Page 52
51
Lena
I go home first.
Shower. Change. Rinse the scent of his house out of my hair—citrus, starch, and a kind of sadness that sticks like strategy.
I try not to think about the way I left. Or the way Quinn looked at me. Or the way Sue said that’s marriage like it was a punchline with no survivors.
I don’t know what I was expecting. But it wasn’t that .
By the time I get to the office, I look how I’m supposed to look—put together, clear-eyed, a little late but not late enough to raise eyebrows.
Stewy’s in the break room, sleeves rolled, tie crooked, hovering over someone else’s muffin like it owes him rent.
He grins when he sees me. “Look who’s still gainfully employed.”
I fake a smile. “Barely.”
“Rumor is you survived dinner. I’ll admit, I bet my intern you’d cry or quit or both. She owes me a foot rub now.”
“Charming.”
“Don’t be jealous. She has excellent thumbs.”
“Good to know.”
He flashes a smug smile. “So? What’s the verdict?”
“I didn’t peg you for a gossip.” I lie.
“I eat gossip for breakfast.”
“Along with other people’s muffins.”
I grab a cup, pour coffee I desperately need. “Did you know he’s married?”
That gets a pause. Just a flicker. Then Stewy shrugs. “Depends how you define marriage.”
“I define it as having breakfast with his wife. ”
Stewy pauses mid-chew. “Ah. So you met Quinn.”
“She’s not well.”
“No one in that house is, sweetheart.”
He says it flat. No wink, no punchline. Just dead air and muffin crumbs.
I wait.
He doesn’t elaborate.
“What happened to her?” I ask.
He leans back against the counter. “Fell off a horse. Years ago. Real freak accident. No helmet, bad angle. Concussion turned into a coma. When she woke up—things were...off.”

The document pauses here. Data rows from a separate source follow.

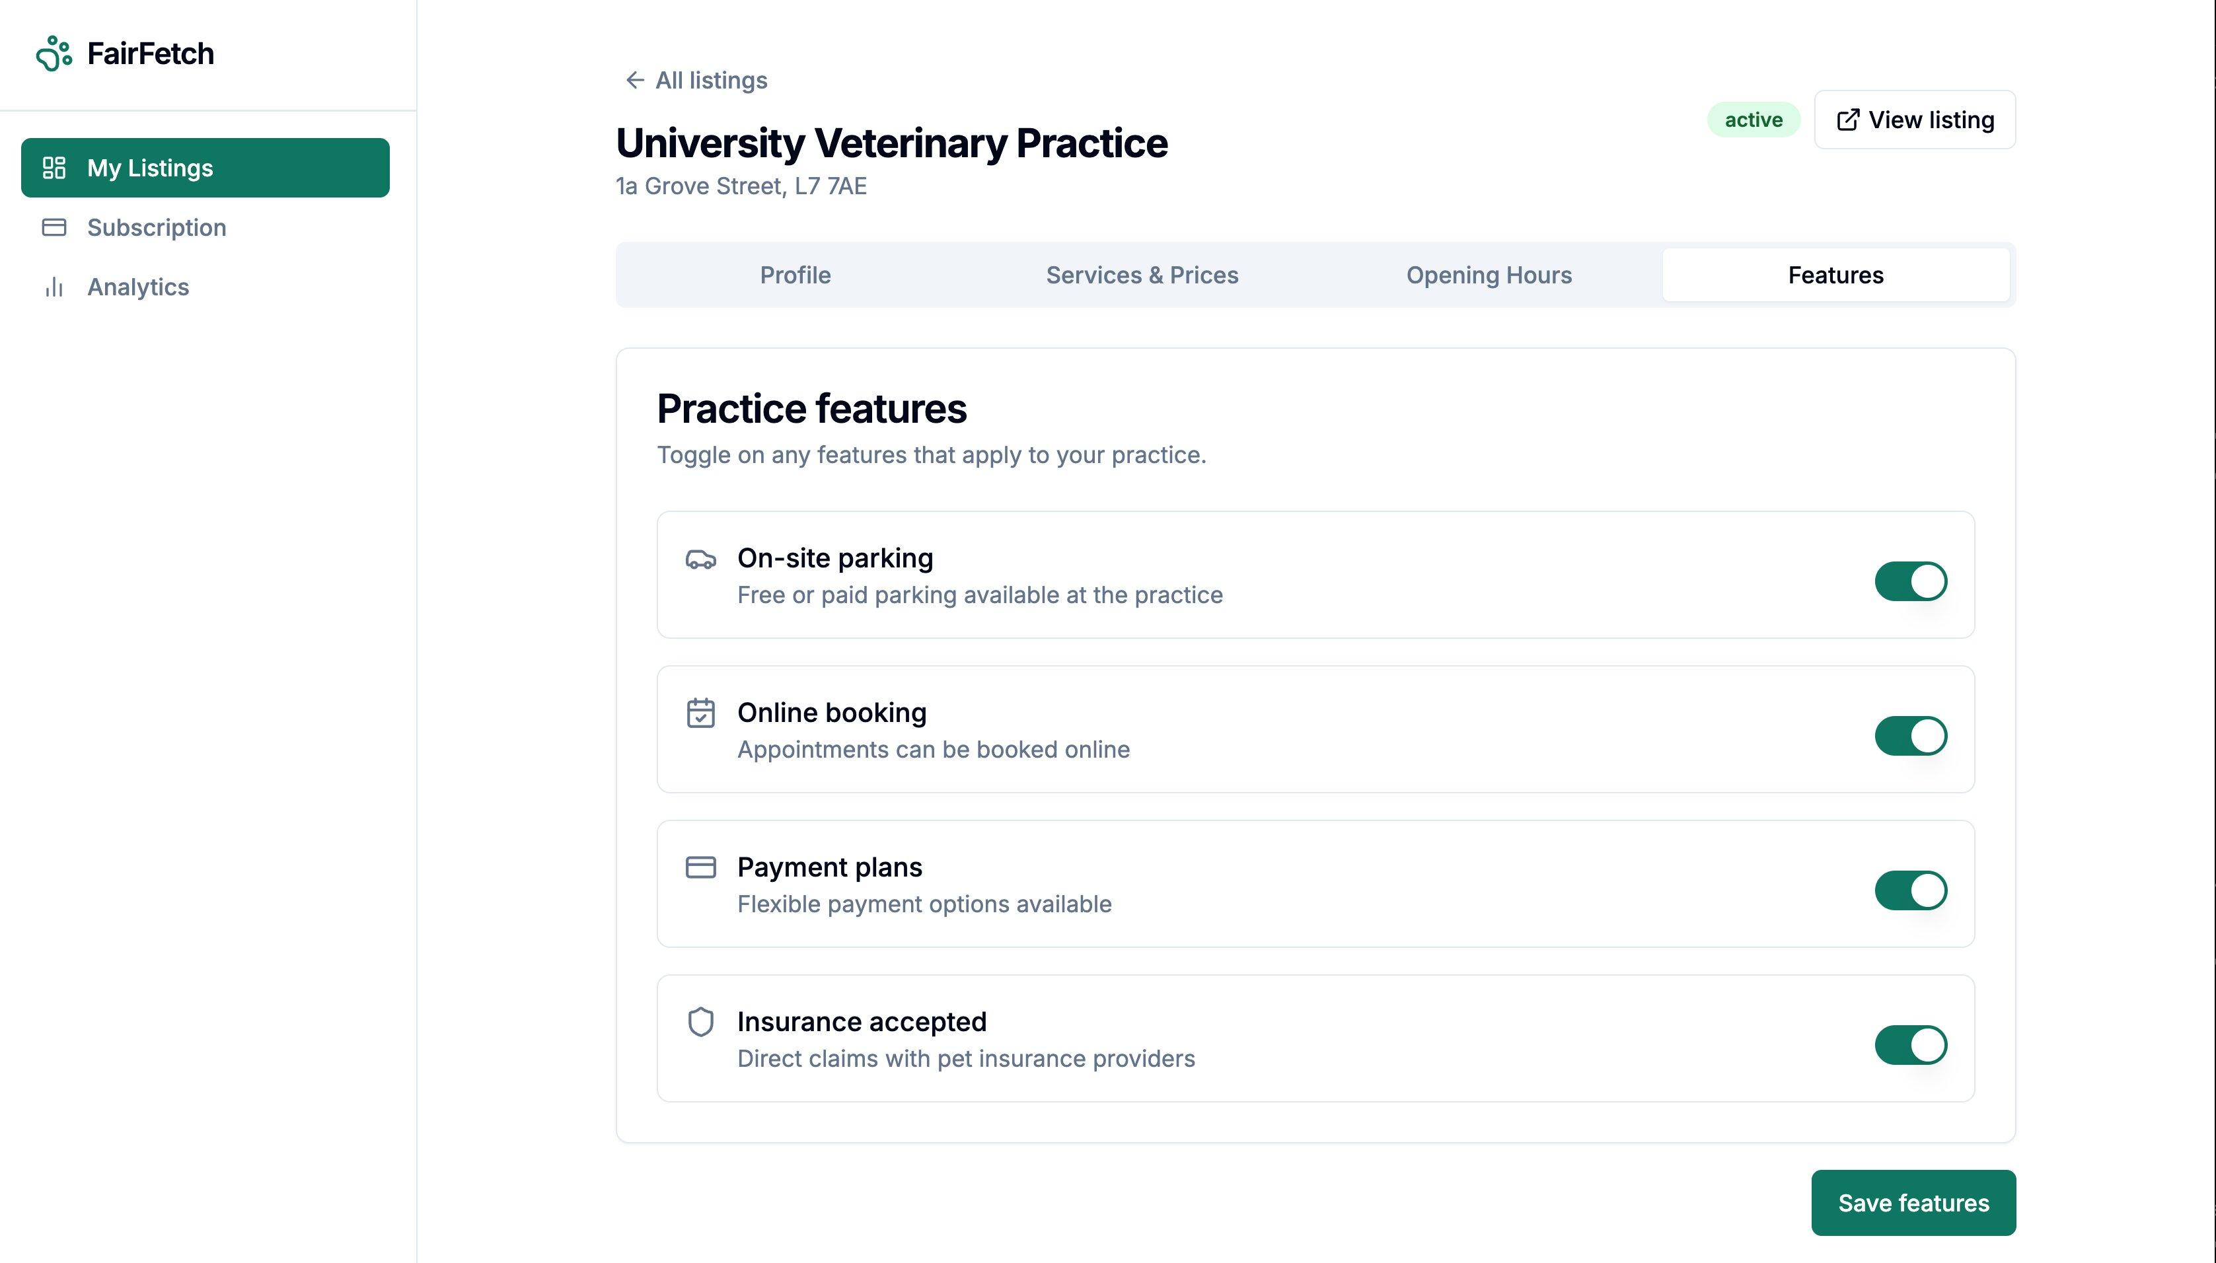Click the Analytics bar chart icon
This screenshot has height=1263, width=2216.
(x=54, y=287)
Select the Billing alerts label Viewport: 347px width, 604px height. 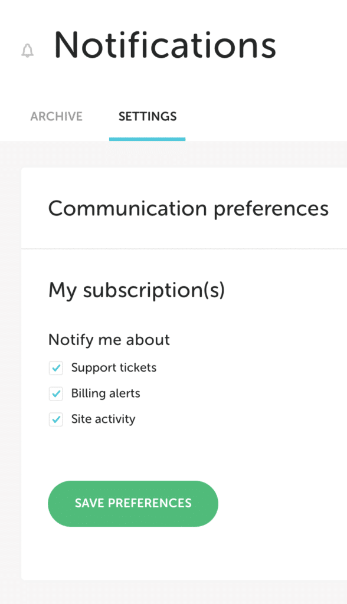click(106, 393)
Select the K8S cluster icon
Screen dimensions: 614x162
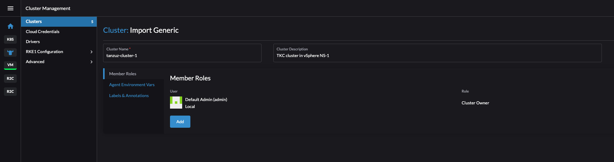pos(10,39)
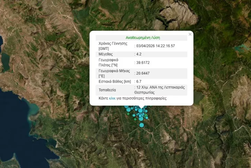Screen dimensions: 251x168
Task: Close the earthquake info popup
Action: pos(190,34)
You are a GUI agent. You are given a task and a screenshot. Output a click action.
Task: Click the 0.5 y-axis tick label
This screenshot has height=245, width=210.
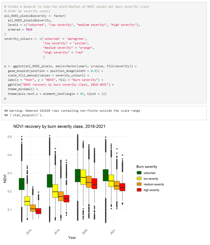point(9,136)
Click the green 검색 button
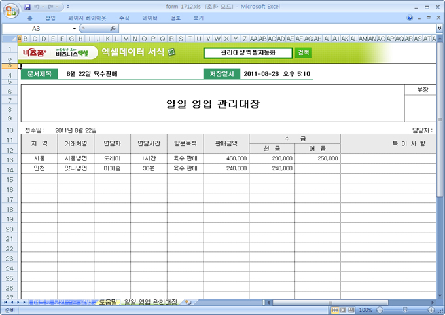 point(303,52)
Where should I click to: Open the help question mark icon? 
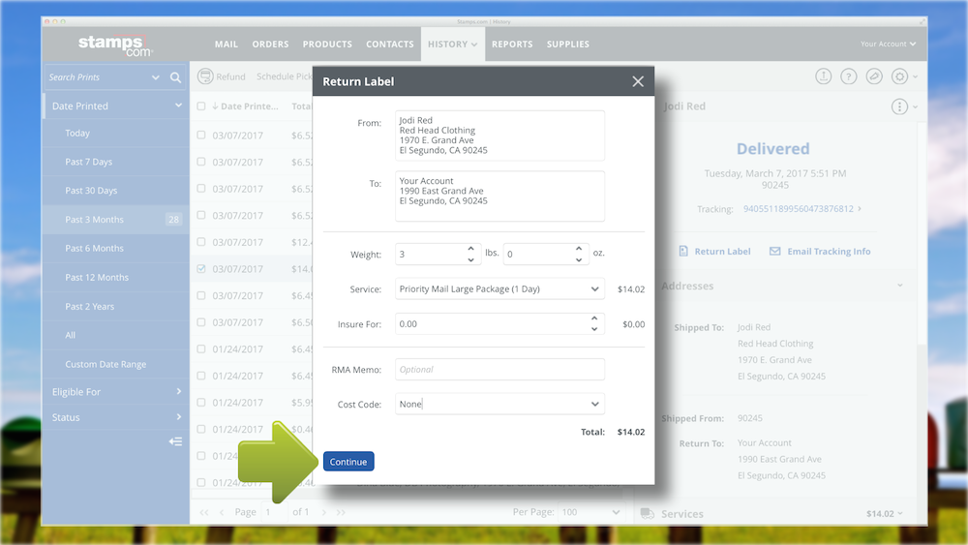(x=849, y=76)
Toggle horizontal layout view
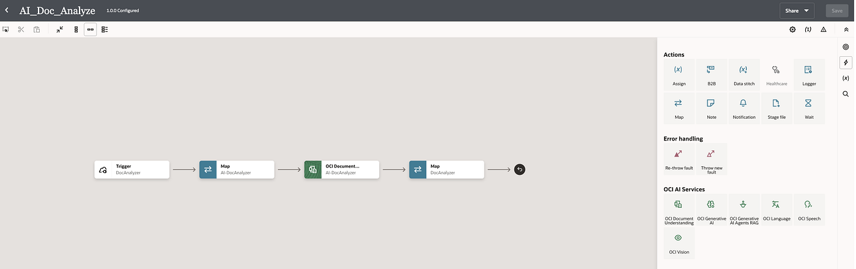856x269 pixels. coord(90,29)
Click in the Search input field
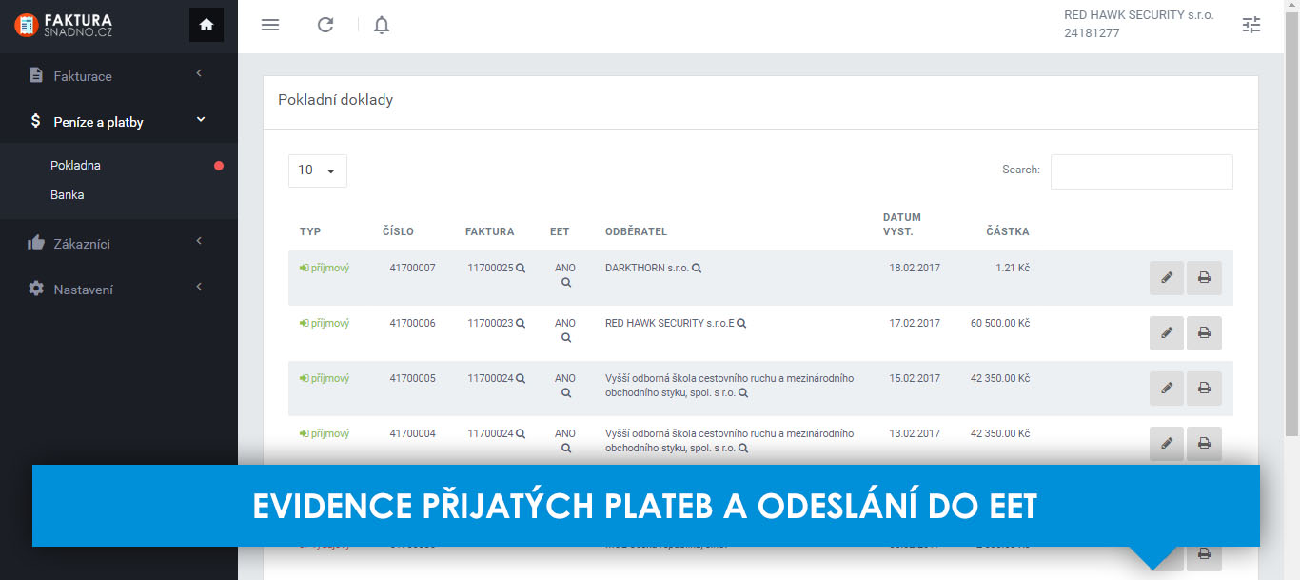This screenshot has width=1300, height=580. pos(1141,171)
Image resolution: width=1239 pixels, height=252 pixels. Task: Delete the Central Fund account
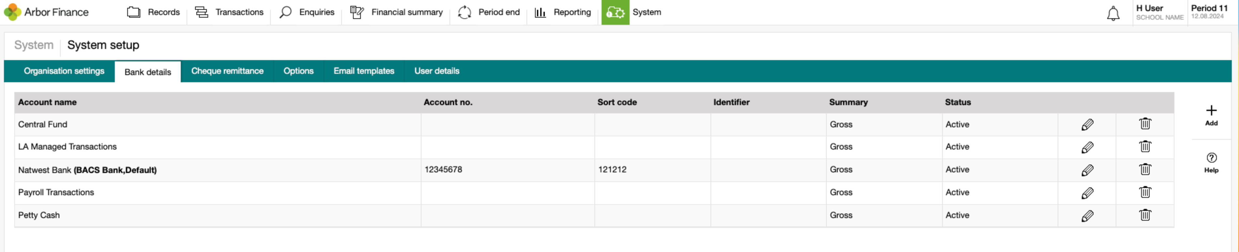(1145, 124)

I study his face. “Off, how?”
“She knew her name. Knew Ellis. Knew the company. But it’s like the boot sequence failed. She lost timing. Context. Emotional continuity. And eventually, nearly everything.”
I feel remorse for how I acted. Not complete remorse. But a twinge of something unhelpful. “That’s sad.”
“She used to run the company.”
“I heard that.”
“Most of what you see?” He shovels in muffin mid-sentence, like digestion and gossip go hand in hand. “She built it. This was hers long before Ellis made it sexy. He was the pitch. She was the system.”
“Wow,” I say, hoping he’ll give me more. “I had no idea. That’s actually really sad.” I think of everything I told Ellis—about vet school, about my accident. How he never let on just how much he understood.
“Yeah. Some say the fall scrambled her. Some say the recovery did more damage than the injury. And some say Shergar doesn’t do anything halfway.”
There’s something in his voice. Not doubt. Not fear. Just the casual nihilism of someone who’s seen the curtain pulled back and said meh.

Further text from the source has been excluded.